Share

Scepticism

"Apa itu?" tanya Clara.

"Aku akan menghasut hakim agar tidak menjatuhkan hukuman padamu." Clara mendengkus.

"Dengan bukti yang sudah jelas, kau ingin membuat hakim tidak menjatuhkan hukuman padaku? Khe, yang benar saja," ujar Clara sarkas.

"Apa salahnya? Toh, aku punya bukti yang asli." Clara memiringkan wajahnya dan tersenyum miring.

"Bukti apa?
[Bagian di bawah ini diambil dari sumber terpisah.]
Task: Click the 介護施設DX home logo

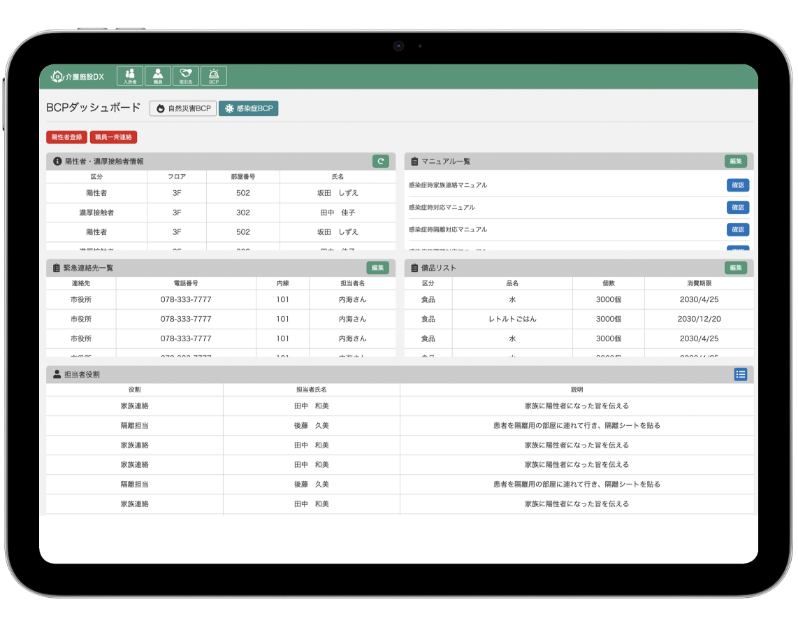Action: (x=78, y=77)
Bukti jika pamankulah yang membunuh ayahku?" Vincent mengangguk.

"Sebelum CCTV dihapus, orang kepercayaanku menyalin rekamannya dan menyerahkannya padaku." Clara menyilangkan tangan dan kakinya.

"Menarik. Kuakui kau berani bertindak sejauh itu tanpa sepengetahuan pamanku." Vincent tersenyum.

"Jika bukan kepercayaan tinggi pamanmu itu, aku tidak akan bisa melakukannya." Clara ber oh ria.

"Pamanku percaya padamu? Itu artinya, kau bersekutu dengan pamanku. Aku tidak yakin kita bisa bekerja sama. Permisi." Clara hendak bangkit namun, tangannya ditahan oleh Vincent.

"Kita punya tujuan yang sama, Clara. Meski bersekutu dengannya, aku hanya ingin menghancurkannya Alvin beserta keluarganya dari dekat. Tapi, aku tidak bisa melakukannya tanpa bantuanmu. Mari kita bekerja sama untuk menghancurkan Alvin." Clara menyeringai.

"Baiklah, kita kerja sama mulai sekarang," ujar Clara. Ia dan Vincent bersalaman.

"Deal," jawab Vincent.

Skip Time

Clara meminta seorang sipir untuk meninggalkannya sendiri dan menggunakan telepon kantor sipir untuk menghubungi seseorang.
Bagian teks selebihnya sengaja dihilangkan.